By Christopher Ketcham
In this rotten business of freelance magazine writing there’s almost no assignment in which the issue of objectivity fails to rise up like the miasma it is. Any writer who puts his mind on the matter knows that no human being is objective, which is the reason writers sit down at the page in the first place. The writer, an inherently subjective force, will not be divorced from the writing, though God knows there are quacks in the news business who are trying. Computers might achieve this end. Also, certain types of house cats are objective: They know exactly what the truth is, and it is them.
So whence the delusional obsession with “objectivity” in the journalism schools and the pages of the Gray Lady et al.? The pretense and veneer of objectivity is the goal. This renders idiot mistakes and outright falsities so much easier to sell to the public. After all, the marketer of the junk is presented as the all-seeing eye, an authority no less unerring than the babblers at Delphi, no less the product of superstition. Whether we like it or not—whether we recognize it or not—the culture credits “objectivity” in the journalistic establishment as the product of powers greater than known. The news-clown jabbers on screen, says this or that is so ... and, lo, it is so. More likely it’s “All the News That’s Shit to Print.”

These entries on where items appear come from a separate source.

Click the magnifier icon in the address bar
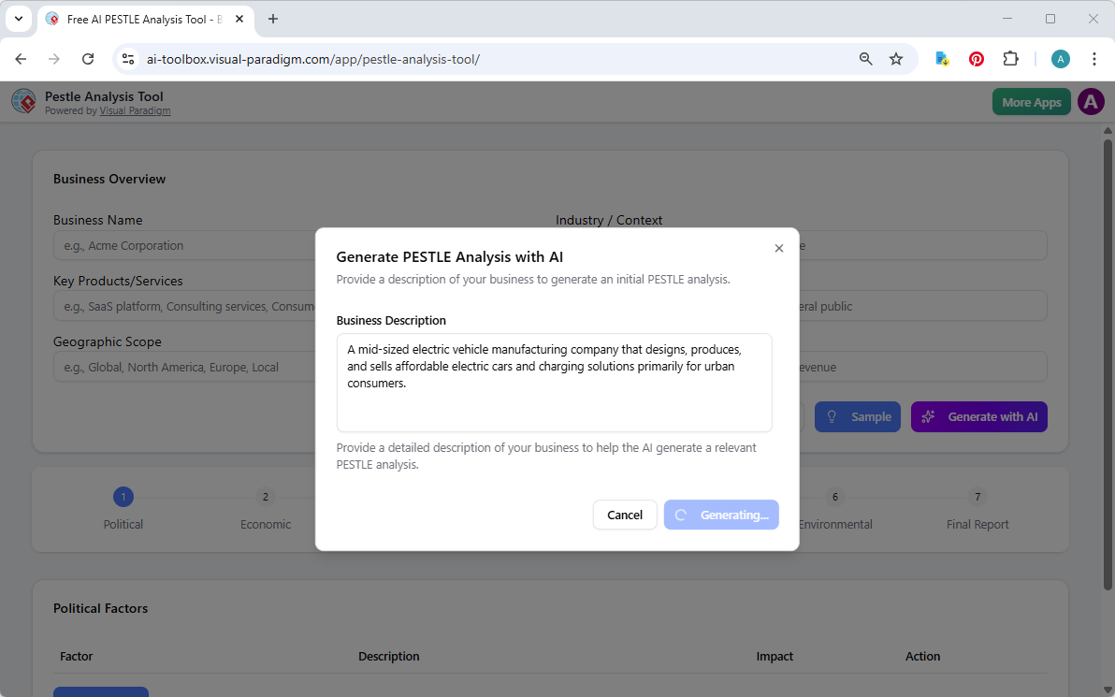click(x=865, y=58)
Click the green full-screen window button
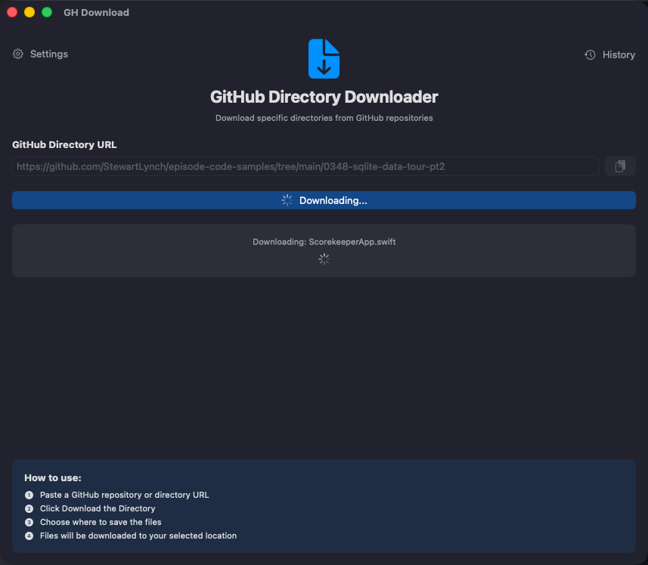 click(47, 12)
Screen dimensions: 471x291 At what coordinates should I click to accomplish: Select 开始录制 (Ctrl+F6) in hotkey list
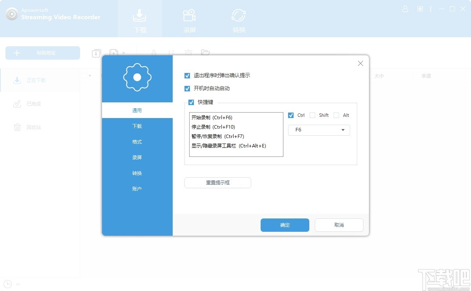tap(211, 117)
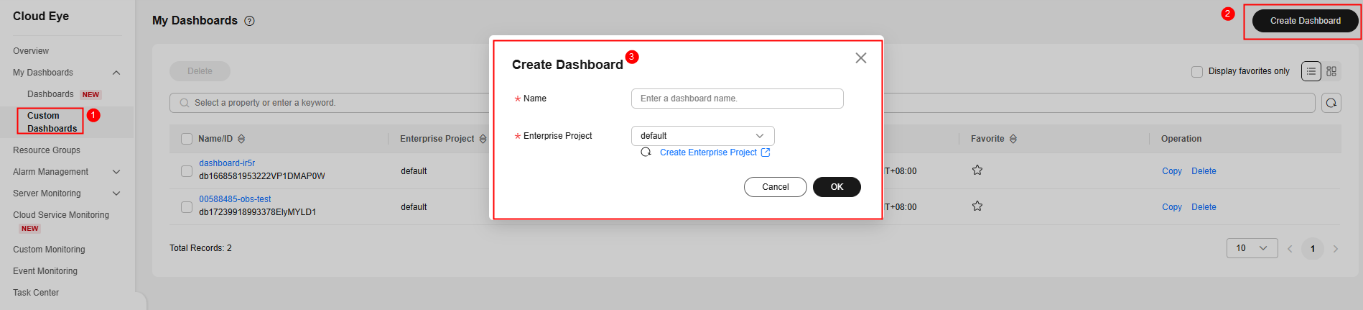This screenshot has width=1363, height=310.
Task: Switch to list view layout icon
Action: 1311,71
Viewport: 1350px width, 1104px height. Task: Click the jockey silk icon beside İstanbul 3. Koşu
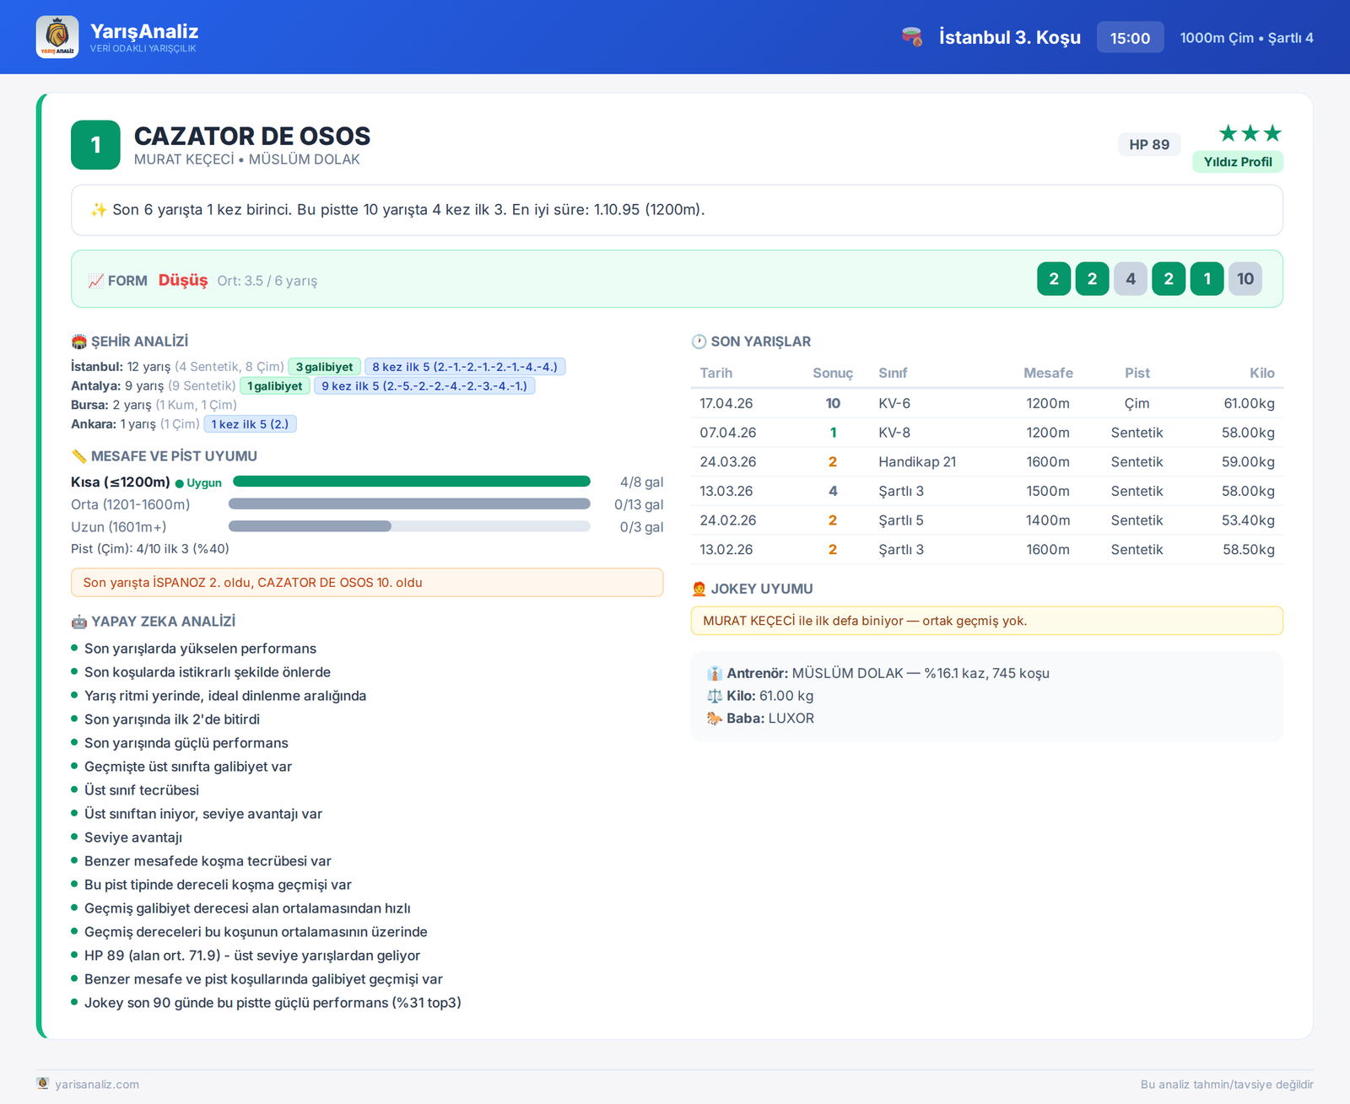pyautogui.click(x=912, y=37)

Let’s not forget that this sleight of hand gets innocent people killed and maimed—see The New York Times’ “objective coverage” of the run-up to the invasion of Iraq. If there’s a lesson here, it’s that whenever you hear of governments and organizations fomenting, preparing for or making war, be prejudiced on the side of peace; this is un-American, I know. Whenever you hear a government spokesman speak, your objective assessment should be that he’s lying—this is only logical consistency. Be prejudiced, in fact, against persons associated with organizations large or small, be they members of government, private industry or a block association. Be biased in favor of the lone man against whatever or whoever colludes against men acting alone. For my part, I’ll take the word of the skankiest street hustler over the police commissioner, the buzzing of the gnat over the scream of the 10 gorillas.
Perhaps the most poisonous delusion that today blinds the magazine business in particular is the notion of the so-called news peg, which is the Trojan horse for beating out the competitors and selling ads while attempting to inform the public (this last not a necessity, perhaps even an afterthought). Ron Rosenbaum, in his collection of magazine work “The Secret Parts of Fortune,” sums up the problem. “The peg—for those blessedly unfamiliar with this innocent looking but insidious little magazine-jargon word—is shorthand for the topical rationale for assigning or running a piece,” writes Rosenbaum. “Most often, lately anyway, shorthand for what about-to-be released movie does this story tie into, and can we get the piece before the movie’s release date because we won’t care about it afterward. The peg is, I believe, the bane, the self-destruction of magazine journalism.” Why? Because magazine articles, like good books, are supposed to make news, bring out into the open the unheard of, the strange, the new. Rosenbaum continues: “I’m just against the doctrine [that] defines topical in the most obvious way—the way most attached to the timetables of the publicity-industrial complex. I prefer things that become topical because some obsessed writer cares about it enough to compel attention to it.”
Not possible these days, Ron. More than ever, the marketplace is skewed against, conspires against, crushes and spits out this sort of creativity and seriousness in aspiration for the new. The glossy-magazine industry, with few exceptions, is designed to run as a front for the tired old travesties of the admen, they who determine the page count and the “feature well” and thus the space that can be dedicated to things of substance (or things mostly inane but pretending toward substance—the glossies are especially adept at this).
In this regard, John Swinton, who worked at The New York Times and The New York Sun and in various writing gigs from the 1860s to the eve of the 20th century, reminds us that it’s always been about selling copies, that this business of news is just that. Swinton, on a night of drinking with his colleagues in 1880, was asked to make a toast to the “independent press.” He stood up and famously answered: “There is no such thing, at this date of the world’s history, in America, as an independent press. You know it and I know it. There is not one of you who dares to write your honest opinions, and if you did, you know beforehand that it would never appear in print. I am paid weekly for keeping my honest opinion out of the paper I am connected with. Others of you are paid similar salaries for similar things, and any of you who would be so foolish as to write honest opinions would be out on the streets looking for another job. The business of the journalist is to destroy the truth, to lie outright, to pervert, to vilify, to fawn at the feet of mammon, and to sell his country and his race for his daily bread. You know it and I know it, and what folly is this toasting an independent press? We are the tools and vassals of rich men behind the scenes. We are the jumping jacks, they pull the strings and we dance. Our talents, our possibilities and our lives are all the property of other men. We are intellectual prostitutes.”